Et voici ce que je veux plaider : qui met son espoir en amour ne devrait guère tarder, tant d’amour a des loisirs ; car bientôt les cheveux blonds se changent en cheveux blancs, comme la fleur change de couleur sur la branche…
L’oiseau a bien volé tout droit vers le pays où je l’ai envoyé ; et il m’a fait tenir un message, suivant la promesse qu’il m’a faite : « Sachez, dit la dame, que votre discours me plaît ; or, écoutez — pour le lui dire — ce que j’ai au cœur.
« J’ai bien sujet d’être triste, car mon ami est loin de moi… la séparation fut trop rapide, et, si j’avais su, je lui aurais témoigné plus de bonté, c’est ce remords qui m’attriste.
« Je l’aime de si bon cœur qu’aussitôt que je pense à lui me viennent en abondance jeux et joie, rires et plaisirs ; et la joie dont je jouis secrètement aucune créature ne la connaît…
« Même avant de le voir il m’a toujours plu ; je ne voudrais pas en avoir conquis qui fût de plus haute naissance…
« Le bon amour est semblable à l’or, quand il est épuré ; il s’affine de bonté pour celui qui le sert, avec bonté, et croyez que l’amitié chaque jour s’améliore…
« Doux oiseau, quand viendra le matin, vous irez vers sa demeure et vous lui direz en clair langage de quelle manière je lui obéis. » Et l’oiseau est revenu très vite, bien renseigné et parlant volontiers de son heureuse aventure[23].
Rossinhol en son repaire
M’iras ma donna nezer
E dignas lil men affaire…
Chrestomathie Provençale, Karl Bartsch, Elberfeld, 1875.
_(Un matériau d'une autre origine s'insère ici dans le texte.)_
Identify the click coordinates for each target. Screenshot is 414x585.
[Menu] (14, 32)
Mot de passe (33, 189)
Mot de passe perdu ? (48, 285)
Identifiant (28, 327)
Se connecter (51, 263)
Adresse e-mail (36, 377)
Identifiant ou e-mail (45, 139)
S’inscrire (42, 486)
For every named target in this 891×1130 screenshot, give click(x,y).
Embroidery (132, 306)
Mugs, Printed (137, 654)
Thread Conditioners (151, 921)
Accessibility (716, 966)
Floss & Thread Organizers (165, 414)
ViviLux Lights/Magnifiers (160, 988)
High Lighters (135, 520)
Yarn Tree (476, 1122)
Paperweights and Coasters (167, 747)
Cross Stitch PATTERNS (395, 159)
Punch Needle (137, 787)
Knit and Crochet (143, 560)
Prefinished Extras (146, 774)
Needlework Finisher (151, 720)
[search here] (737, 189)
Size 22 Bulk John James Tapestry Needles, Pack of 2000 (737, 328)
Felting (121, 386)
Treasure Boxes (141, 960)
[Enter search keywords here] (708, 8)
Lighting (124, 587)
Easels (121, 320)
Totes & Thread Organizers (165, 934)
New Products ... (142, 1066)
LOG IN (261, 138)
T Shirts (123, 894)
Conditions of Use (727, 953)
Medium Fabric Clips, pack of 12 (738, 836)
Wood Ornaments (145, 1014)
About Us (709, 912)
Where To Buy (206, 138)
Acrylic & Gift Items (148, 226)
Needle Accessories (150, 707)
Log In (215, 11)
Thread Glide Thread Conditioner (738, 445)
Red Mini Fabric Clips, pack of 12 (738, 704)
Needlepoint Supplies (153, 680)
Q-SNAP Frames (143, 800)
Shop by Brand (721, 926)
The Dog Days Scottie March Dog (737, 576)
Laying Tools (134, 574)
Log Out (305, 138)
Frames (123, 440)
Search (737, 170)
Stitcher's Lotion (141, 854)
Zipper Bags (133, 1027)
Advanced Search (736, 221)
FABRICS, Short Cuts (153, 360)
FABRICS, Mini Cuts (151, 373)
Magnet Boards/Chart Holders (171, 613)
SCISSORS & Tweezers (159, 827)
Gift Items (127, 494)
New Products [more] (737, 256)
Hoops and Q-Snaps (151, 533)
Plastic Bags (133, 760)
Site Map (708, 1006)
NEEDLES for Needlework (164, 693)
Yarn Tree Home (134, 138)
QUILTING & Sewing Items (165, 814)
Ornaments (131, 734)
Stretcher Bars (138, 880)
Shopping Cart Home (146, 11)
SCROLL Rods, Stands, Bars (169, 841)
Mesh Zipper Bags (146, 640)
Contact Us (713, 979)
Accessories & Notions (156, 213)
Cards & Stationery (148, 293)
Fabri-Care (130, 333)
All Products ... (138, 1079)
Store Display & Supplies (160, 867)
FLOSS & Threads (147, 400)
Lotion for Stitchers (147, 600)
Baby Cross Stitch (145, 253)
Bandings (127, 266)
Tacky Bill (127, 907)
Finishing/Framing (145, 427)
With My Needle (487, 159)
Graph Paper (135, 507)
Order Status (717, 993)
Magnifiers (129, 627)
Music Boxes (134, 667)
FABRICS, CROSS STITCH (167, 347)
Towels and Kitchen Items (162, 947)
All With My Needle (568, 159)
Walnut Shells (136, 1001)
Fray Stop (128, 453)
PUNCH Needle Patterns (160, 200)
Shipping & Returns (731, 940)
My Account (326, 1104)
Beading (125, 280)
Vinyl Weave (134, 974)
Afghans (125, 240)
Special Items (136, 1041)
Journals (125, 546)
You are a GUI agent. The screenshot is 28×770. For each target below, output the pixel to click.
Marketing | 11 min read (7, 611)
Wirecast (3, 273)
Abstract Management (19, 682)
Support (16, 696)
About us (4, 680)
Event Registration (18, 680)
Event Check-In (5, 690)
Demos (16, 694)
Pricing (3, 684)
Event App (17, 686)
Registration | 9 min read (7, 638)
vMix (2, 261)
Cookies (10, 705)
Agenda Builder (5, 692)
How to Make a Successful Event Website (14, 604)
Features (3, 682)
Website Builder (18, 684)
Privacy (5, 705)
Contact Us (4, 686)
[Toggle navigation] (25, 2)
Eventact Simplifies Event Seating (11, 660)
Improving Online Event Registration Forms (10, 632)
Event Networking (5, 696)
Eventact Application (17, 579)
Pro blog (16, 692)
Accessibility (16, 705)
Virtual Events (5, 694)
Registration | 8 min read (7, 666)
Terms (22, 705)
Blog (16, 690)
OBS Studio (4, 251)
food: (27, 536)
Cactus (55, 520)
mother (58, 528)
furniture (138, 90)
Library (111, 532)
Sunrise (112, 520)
Mais, Pierre d’Auvergne peut chanter que « l’homme sans amour ne vaut pas mieux que l’été sans grain », on n’est pas toujours assuré de sa sincérité amoureuse. Par contre, les poètes contemporains n’ont point à douter de ses sentiments caustiques qu’il expose dans un sirvente, plus tard repris et continué par le moine de Montaudon :
Je chanterai de ces troubadours qui chantent de plusieurs façons. Les plus mauvais croient faire des prodiges ; mais je leur conseille d’aller chanter ailleurs ; car il y en a une centaine qui n’entendent pas la force des mots, et qui ne sont faits que pour garder les moutons.
Chacun recevait son couplet, d’une virulence qui ne serait pas reniée de nos polémiques d’actualité.